__Exercise description__: Look for "Toggle the primary" in the entries below. Then write out exactly the line that holds it and every line after it, to the last, and nothing else.

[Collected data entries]
====

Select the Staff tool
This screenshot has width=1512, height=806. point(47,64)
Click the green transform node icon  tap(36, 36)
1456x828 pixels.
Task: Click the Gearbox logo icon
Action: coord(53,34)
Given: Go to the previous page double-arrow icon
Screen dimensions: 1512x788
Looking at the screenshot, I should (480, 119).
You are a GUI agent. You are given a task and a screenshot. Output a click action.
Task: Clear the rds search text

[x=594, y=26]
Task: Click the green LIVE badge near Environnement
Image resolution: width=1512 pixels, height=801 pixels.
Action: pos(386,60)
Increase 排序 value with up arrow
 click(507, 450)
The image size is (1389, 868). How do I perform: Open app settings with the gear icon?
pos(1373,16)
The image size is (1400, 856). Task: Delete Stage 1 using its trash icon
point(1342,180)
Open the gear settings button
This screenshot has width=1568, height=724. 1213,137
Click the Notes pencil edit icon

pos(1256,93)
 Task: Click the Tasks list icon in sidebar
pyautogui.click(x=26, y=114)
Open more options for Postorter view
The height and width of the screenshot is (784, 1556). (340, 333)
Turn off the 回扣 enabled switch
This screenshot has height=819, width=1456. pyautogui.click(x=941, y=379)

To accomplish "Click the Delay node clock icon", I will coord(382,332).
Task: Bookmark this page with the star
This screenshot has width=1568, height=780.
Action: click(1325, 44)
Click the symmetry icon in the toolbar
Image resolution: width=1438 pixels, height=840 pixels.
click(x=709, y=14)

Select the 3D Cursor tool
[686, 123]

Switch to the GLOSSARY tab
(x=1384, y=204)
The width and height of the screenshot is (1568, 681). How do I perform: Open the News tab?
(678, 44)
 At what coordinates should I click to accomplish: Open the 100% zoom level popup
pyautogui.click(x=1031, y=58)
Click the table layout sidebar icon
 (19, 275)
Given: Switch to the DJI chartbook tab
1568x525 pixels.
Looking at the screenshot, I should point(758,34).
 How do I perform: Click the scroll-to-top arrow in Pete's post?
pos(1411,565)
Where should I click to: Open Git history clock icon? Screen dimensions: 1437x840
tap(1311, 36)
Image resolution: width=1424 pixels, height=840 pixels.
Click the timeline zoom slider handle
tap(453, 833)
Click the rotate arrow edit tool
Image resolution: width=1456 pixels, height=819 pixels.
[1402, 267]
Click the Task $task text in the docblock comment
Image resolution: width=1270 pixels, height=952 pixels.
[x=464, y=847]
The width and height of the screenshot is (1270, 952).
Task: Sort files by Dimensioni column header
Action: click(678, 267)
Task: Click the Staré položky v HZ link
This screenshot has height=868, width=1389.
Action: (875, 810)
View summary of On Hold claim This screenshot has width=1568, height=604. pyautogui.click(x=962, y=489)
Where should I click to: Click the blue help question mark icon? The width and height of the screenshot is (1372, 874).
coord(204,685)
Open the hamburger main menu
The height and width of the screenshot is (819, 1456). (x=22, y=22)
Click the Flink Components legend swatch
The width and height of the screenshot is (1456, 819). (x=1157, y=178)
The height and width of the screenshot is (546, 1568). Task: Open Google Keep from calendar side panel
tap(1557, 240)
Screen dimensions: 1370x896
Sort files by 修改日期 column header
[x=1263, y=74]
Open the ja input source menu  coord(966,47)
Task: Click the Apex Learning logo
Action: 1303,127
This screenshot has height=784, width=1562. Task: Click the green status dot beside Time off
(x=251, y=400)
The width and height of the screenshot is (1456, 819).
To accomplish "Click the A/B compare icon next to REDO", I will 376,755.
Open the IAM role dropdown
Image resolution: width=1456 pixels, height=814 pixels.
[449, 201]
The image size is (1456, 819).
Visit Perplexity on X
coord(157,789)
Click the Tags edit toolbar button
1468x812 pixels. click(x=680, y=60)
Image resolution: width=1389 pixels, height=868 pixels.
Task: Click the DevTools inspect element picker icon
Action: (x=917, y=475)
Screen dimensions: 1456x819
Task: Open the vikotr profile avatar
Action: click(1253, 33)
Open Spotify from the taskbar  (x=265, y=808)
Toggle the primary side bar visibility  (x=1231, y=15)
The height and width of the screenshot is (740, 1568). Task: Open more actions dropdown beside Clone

====

__Solution__:
Toggle the primary side bar visibility  (x=1231, y=15)
The height and width of the screenshot is (740, 1568). Task: Open more actions dropdown beside Clone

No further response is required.